Thief (1981) [The Criterion Collection] – Dual-Format Edition
***/**** Image A Sound A Extras B+
starring James Caan, Tuesday Weld, Robert Prosky, Willie Nelson
screenplay by Michael Mann, based on the novel The Home Invaders by Frank Hohimer
directed by Michael Mann
“Look, I have run out of time. I have lost it all. So l cannot work fast enough to catch up, and l cannot run fast enough to catch up. And the only thing that catches me up is doin’ my magic act. But it ends, you know? It will end. When l got this, right there, it ends, it is over. So I am just asking you…to be with me.”
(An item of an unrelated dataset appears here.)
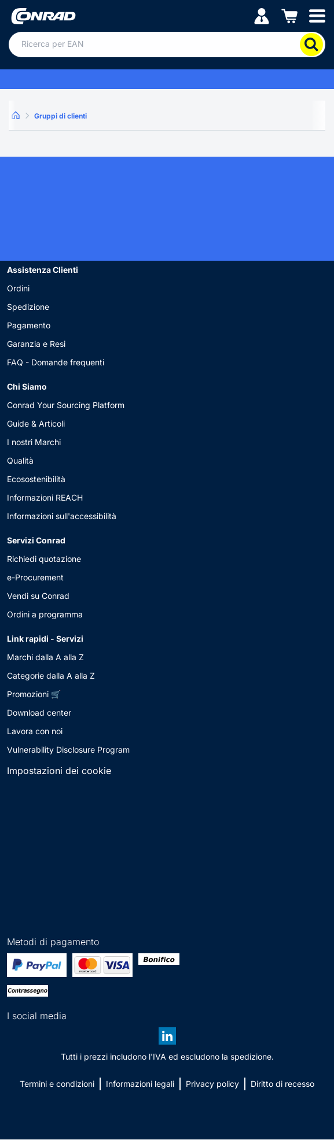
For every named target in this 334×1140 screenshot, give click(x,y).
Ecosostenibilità (36, 479)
-Frank (James Caan), Thief (1981)
“I’m catching up. On life. Meeting someone like you.”
-John Dillinger (Johnny Depp), Public Enemies (2008)
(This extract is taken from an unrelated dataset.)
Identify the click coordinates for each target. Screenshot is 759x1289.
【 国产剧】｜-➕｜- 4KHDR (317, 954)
by Bill Chambers SPOILER WARNING IN EFFECT. Like the historical Dillinger, the fictional Frank was just a punk kid overzealously punished for a petty crime by a judge looking to make an example of him. Instead, he created the man Frank is as Thief begins: a master safecracker, taught his trade in the joint by fellow convict Okla (Willie Nelson, heartbreaking). As Frank recounts in a mesmerizing monologue that Caan, for what it’s worth, has counted as his finest piece of screen acting, the other thing he learned in Joliet is how to create a forcefield around himself by disengaging from fear. It’s not Zen detachment that he’s mastered; a man of flashy tastes, he’s too much the materialist to live like Heat‘s ascetic Neil McCauley (Robert De Niro), whose Modernist house in the hills is all windows and no furniture. They are cut from the same cloth, though, in that they’re acutely aware of the temporariness of their stolen lifestyles and have no qualms about jumping ship to stay ahead of the enemy.